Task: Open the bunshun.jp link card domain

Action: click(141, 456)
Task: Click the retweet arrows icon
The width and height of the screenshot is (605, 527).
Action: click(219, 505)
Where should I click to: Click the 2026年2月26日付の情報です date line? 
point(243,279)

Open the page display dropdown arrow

...

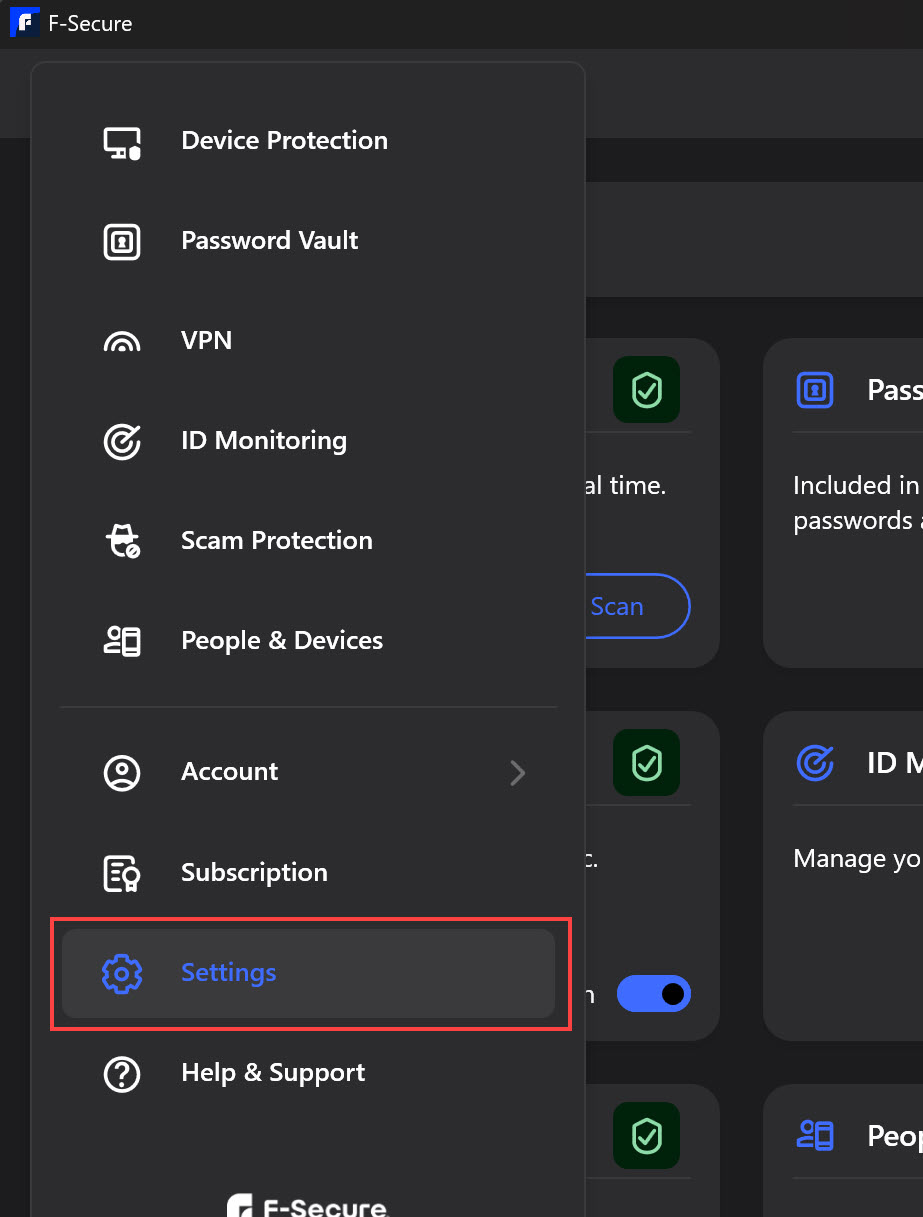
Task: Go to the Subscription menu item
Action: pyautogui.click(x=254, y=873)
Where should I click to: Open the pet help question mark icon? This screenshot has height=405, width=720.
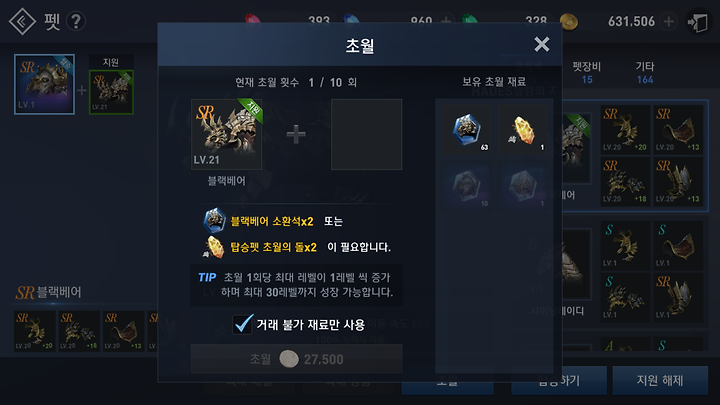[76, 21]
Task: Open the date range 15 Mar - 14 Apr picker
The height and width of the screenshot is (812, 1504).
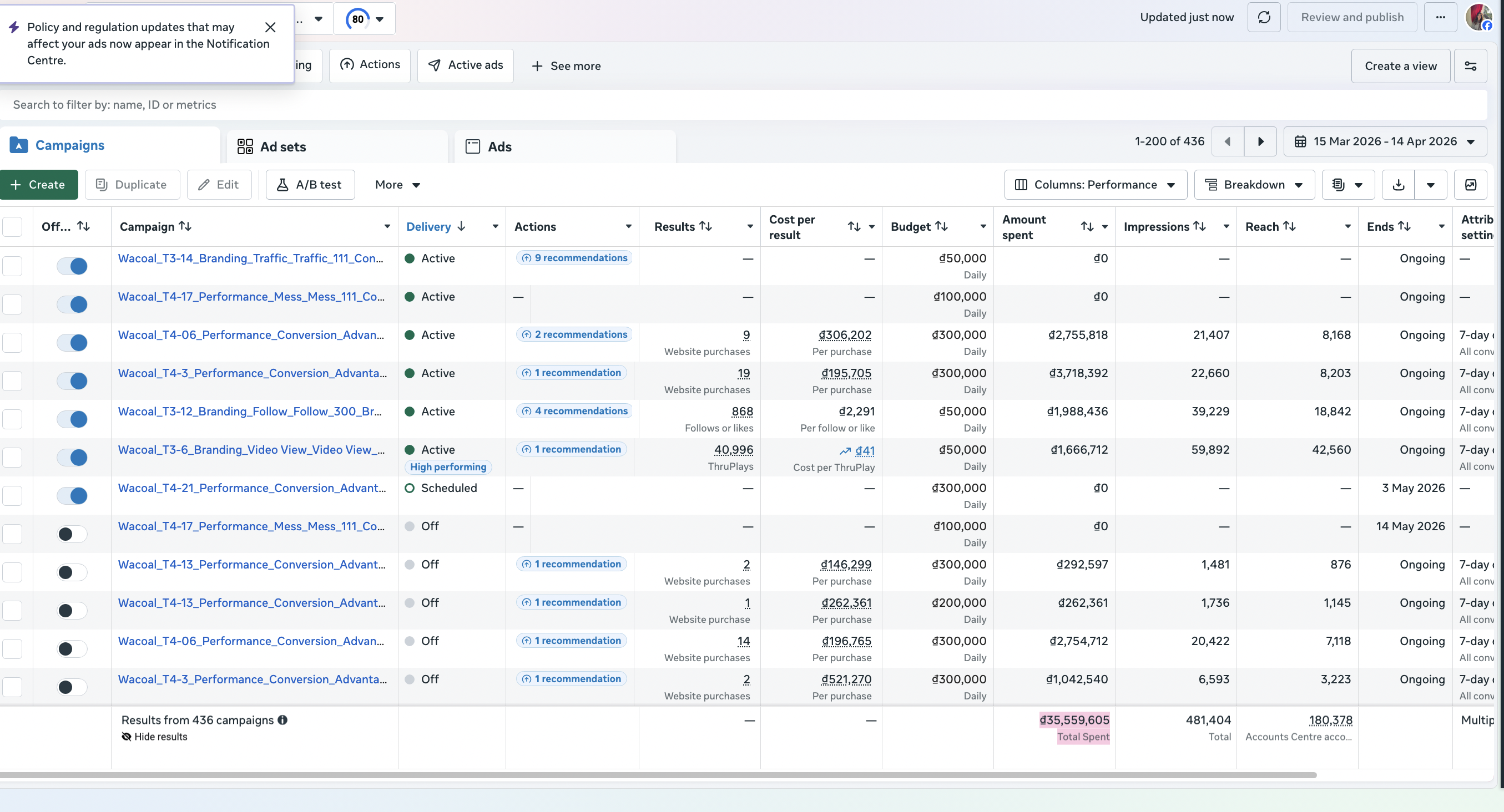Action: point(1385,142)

• _What is needed_:
Reproduce the entries above exactly, but only the lines between the line holding "Task: Click the retweet arrows icon" and the line holding "Open the page display dropdown arrow", inclusive.

• _Answer_:
Task: Click the retweet arrows icon
The width and height of the screenshot is (605, 527).
Action: click(219, 505)
Where should I click to: Click the 2026年2月26日付の情報です date line? 
point(243,279)

Open the page display dropdown arrow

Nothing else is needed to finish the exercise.